POUR

LA &nbsp LIBERTE &nbsp D' EXPRESSION

Free speech offers latitude but not necessarily license

mercredi 23 octobre 2013

Pyramide du pouvoir: à l'Assemblée, Ayrault impose le silence à Valls

"République exemplaire": le Premier ministre coupe le sifflet au petit merle

Le Chef du gouvernement interrompt son ministre de l'Intérieur en pleine intervention devant les députés 

Ecartez-vous quand je passe...
C'est qui le chef, ici ? Non mais !
La "détermination" de Jean-Marc Ayrault consiste à couper le sifflet de son ministre en baissant le micro de Manuel Valls alors que celui-ci était en train de répondre à une question du député Jean Leonetti sur l'immigration en France.

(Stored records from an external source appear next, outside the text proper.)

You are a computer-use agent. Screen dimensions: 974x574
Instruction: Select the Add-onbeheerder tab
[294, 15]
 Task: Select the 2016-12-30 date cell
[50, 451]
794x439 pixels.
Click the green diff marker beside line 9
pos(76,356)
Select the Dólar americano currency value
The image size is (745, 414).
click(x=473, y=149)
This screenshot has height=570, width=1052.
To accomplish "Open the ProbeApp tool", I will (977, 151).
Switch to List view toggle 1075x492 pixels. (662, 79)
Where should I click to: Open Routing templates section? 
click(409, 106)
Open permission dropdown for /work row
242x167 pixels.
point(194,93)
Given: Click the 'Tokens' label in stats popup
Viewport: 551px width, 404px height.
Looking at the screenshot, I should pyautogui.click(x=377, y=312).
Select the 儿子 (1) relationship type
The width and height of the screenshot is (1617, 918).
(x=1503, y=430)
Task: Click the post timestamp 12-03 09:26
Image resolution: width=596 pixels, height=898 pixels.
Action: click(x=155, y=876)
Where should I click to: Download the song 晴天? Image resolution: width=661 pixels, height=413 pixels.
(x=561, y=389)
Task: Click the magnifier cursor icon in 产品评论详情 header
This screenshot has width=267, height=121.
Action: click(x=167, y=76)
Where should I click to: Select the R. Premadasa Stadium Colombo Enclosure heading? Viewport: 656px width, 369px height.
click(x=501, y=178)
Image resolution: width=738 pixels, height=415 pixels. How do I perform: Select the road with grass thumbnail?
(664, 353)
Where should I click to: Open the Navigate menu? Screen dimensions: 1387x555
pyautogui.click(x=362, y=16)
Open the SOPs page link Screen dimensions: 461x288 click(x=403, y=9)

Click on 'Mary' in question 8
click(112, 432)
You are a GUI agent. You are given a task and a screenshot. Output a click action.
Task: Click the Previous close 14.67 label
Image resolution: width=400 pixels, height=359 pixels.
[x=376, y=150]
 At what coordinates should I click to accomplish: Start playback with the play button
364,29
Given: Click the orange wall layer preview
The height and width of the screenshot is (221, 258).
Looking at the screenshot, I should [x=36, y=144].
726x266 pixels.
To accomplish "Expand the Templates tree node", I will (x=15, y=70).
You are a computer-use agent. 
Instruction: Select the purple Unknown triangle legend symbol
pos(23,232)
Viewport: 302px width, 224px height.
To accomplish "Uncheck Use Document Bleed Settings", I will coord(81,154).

Un Premier ministre "à l'ouest" 
Arrivé en retard, il s'est permis de passer devant son ministre pour rejoindre le banc des membres du gouvernement, alors qu'il aurait pu avoir la courtoisie de passer derrière l'orateur et éviter de l'interrompre.

Le président de l'Assemblée nationale, Claude Bartolone, n'a pu dissimuler un immense effarement

Les députés ont salué d'applaudissements cet acte républicain du sombre Ayrault...
 
Manuel Valls en a profiter pour ironiser : "Vous voyez bien que nous ne sommes pas fâchés". Il aurait pu y voir aussi une nouvelle manifestation de la "générosité" socialiste de l'exécutif, puisque c'est ainsi que Valls avait servilement interprété le jugement de Salomon du président Hollande envers Leonarda, la Rom clandestine de 15 ans qu'il prétendait inviter au retour en France, sans ses parents et cinq frères et soeurs...


Cette fine équipe de malotrus peut-elle se maintenir encore longtemps  à la tête du pays?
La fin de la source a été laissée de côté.